Data records
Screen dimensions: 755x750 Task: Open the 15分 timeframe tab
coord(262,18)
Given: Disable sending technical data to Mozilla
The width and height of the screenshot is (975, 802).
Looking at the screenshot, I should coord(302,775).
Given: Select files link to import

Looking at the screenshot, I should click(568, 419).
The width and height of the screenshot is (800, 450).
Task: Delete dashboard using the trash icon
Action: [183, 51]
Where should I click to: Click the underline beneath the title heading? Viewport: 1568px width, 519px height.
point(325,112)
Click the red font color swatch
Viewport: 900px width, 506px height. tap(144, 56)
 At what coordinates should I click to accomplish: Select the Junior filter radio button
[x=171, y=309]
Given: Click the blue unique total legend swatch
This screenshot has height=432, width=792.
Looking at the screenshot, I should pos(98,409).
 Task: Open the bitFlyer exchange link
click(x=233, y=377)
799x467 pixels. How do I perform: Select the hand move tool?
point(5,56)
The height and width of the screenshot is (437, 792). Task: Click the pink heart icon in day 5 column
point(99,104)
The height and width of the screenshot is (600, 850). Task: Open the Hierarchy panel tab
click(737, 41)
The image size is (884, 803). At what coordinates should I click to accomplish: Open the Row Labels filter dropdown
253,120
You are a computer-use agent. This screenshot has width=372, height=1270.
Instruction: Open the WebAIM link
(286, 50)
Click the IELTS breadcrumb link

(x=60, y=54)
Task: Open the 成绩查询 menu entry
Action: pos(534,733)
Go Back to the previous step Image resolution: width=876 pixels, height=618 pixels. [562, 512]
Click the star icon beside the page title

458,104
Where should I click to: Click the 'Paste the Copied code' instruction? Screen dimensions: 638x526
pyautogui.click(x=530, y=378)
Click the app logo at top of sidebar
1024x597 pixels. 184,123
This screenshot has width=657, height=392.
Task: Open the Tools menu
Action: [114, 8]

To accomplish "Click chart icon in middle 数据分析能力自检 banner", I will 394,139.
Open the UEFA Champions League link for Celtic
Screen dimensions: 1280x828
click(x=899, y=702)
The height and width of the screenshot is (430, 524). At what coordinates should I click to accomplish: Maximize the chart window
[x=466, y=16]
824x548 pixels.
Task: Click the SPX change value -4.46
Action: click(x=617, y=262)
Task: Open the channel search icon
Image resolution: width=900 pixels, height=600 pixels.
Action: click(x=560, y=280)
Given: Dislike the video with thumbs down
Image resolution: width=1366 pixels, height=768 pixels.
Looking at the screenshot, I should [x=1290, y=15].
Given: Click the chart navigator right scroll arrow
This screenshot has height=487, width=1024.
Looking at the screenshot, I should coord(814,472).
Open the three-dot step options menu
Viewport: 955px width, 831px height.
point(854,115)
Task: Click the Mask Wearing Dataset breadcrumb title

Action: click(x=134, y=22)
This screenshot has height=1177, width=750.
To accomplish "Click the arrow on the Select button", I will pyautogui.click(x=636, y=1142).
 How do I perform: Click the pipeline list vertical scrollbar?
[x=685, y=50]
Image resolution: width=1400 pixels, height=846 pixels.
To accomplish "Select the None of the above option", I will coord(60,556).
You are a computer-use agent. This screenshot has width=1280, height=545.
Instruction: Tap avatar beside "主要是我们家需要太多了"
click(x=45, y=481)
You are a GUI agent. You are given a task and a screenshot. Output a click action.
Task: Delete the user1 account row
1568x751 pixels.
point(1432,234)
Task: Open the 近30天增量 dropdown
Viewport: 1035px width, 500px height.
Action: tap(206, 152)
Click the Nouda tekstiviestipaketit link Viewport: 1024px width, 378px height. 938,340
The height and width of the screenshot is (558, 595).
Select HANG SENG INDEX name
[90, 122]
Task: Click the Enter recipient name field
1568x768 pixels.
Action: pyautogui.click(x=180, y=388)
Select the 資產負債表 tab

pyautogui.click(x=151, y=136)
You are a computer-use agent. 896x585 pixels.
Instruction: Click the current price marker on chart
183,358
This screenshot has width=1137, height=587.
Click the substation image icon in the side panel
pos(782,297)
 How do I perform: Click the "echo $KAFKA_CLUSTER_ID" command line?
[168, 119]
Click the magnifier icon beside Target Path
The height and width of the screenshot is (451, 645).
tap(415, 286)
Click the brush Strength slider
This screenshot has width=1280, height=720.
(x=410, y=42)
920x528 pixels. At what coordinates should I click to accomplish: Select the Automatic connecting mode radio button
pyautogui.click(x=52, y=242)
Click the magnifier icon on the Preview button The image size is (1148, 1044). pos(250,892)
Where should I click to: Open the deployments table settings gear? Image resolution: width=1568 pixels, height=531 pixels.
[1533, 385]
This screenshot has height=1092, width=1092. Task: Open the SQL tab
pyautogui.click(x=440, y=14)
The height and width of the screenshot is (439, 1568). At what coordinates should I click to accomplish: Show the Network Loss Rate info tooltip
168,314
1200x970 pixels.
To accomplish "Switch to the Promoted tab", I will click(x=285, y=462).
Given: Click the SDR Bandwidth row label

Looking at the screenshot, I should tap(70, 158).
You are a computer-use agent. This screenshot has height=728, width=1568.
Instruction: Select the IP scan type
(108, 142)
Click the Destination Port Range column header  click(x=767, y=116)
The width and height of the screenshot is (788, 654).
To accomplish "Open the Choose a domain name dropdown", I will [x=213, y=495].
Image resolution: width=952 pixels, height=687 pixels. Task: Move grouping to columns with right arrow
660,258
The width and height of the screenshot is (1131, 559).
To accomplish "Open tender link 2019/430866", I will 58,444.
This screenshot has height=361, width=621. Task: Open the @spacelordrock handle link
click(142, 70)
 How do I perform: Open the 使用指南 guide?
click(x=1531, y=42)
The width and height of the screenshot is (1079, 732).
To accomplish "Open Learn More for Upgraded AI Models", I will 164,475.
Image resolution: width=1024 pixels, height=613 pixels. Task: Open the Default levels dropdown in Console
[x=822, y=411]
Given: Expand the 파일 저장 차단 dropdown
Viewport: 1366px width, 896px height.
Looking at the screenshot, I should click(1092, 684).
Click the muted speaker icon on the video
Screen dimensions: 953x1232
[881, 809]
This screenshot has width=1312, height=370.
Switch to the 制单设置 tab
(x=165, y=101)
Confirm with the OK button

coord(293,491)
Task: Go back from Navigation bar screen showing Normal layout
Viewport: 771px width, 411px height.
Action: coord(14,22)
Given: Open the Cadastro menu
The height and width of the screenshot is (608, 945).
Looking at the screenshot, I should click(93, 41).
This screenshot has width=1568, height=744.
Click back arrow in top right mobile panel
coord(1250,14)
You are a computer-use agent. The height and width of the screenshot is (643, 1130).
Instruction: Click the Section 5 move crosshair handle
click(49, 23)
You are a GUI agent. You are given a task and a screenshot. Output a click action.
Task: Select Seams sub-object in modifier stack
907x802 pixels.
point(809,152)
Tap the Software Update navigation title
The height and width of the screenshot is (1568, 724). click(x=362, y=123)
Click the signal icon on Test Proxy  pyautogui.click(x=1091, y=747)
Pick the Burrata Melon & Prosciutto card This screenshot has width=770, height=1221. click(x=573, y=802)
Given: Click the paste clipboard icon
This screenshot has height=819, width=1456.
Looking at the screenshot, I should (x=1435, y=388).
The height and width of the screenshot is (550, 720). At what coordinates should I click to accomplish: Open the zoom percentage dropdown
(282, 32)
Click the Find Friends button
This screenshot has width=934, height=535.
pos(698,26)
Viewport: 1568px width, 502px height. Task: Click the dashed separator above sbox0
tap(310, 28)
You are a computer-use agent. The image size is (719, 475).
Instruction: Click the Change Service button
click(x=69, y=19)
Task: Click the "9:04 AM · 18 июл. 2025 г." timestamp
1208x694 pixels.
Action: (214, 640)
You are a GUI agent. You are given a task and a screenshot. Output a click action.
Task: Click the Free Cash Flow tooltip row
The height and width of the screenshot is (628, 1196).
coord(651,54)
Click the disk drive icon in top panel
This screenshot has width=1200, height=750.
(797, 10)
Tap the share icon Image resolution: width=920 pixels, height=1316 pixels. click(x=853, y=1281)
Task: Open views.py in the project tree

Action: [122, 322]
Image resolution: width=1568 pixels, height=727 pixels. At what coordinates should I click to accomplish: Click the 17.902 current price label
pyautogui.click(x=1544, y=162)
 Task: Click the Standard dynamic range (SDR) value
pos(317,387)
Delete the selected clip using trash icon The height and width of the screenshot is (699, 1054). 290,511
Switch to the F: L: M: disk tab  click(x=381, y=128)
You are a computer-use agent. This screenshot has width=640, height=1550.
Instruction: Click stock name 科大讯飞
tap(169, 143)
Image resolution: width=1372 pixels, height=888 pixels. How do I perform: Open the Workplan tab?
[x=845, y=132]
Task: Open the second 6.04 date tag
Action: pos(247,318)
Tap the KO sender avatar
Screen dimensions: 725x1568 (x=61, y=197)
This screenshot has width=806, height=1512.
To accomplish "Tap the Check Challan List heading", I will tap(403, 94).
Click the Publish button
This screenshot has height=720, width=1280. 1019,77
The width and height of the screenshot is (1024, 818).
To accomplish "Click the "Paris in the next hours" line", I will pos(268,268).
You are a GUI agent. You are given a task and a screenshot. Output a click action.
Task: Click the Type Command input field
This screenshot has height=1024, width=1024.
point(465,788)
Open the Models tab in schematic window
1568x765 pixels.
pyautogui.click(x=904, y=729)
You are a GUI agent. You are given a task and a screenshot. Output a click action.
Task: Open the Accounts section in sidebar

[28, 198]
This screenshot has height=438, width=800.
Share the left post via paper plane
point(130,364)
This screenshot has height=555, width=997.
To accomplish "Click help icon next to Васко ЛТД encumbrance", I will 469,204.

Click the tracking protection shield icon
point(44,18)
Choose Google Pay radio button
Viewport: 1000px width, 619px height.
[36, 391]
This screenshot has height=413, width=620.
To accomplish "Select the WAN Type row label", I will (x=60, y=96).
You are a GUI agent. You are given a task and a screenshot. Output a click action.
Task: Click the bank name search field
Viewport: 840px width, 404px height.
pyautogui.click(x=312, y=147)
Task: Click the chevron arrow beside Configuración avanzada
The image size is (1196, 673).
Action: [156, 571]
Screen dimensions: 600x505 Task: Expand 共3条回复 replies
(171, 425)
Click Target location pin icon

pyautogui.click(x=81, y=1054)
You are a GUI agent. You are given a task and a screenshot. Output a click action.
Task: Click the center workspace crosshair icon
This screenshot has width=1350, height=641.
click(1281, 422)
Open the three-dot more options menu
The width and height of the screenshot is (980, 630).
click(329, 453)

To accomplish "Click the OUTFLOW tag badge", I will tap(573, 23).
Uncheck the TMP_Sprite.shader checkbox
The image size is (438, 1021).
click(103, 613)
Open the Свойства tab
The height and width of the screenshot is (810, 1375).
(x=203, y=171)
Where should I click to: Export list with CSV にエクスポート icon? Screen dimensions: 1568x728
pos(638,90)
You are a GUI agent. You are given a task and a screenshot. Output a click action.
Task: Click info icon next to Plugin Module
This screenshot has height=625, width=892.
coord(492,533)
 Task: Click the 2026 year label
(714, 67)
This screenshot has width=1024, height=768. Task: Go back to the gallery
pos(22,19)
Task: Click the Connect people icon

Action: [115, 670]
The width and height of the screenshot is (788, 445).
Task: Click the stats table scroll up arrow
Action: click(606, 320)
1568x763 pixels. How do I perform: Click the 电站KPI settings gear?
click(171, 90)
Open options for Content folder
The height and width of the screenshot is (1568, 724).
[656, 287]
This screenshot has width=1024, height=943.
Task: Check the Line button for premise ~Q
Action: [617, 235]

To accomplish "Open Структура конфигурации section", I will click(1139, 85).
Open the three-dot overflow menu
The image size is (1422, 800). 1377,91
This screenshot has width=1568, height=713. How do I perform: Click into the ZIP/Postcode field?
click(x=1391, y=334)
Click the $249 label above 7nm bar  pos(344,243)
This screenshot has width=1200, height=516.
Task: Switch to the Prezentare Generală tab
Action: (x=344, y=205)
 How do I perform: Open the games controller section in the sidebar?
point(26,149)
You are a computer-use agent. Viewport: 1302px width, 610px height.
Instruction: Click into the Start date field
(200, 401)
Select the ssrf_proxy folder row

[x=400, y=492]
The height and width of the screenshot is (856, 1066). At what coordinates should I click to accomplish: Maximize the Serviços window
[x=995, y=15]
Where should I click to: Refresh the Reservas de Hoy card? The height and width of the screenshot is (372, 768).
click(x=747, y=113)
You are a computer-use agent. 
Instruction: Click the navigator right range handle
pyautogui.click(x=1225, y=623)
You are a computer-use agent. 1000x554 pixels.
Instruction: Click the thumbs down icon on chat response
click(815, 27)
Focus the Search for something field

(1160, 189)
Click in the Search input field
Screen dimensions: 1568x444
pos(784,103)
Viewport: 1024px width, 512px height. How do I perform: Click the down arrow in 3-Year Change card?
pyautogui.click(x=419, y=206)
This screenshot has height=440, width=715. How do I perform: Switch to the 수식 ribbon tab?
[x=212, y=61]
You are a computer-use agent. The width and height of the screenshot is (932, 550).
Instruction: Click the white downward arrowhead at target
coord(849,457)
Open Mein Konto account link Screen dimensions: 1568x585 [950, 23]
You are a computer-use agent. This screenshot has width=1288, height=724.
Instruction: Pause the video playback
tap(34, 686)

#### [Directions for this task]
For every line above that has "Choose" in it, copy the line.

#### [Result]
To accomplish "Open the Choose a domain name dropdown", I will [x=213, y=495].
Choose Google Pay radio button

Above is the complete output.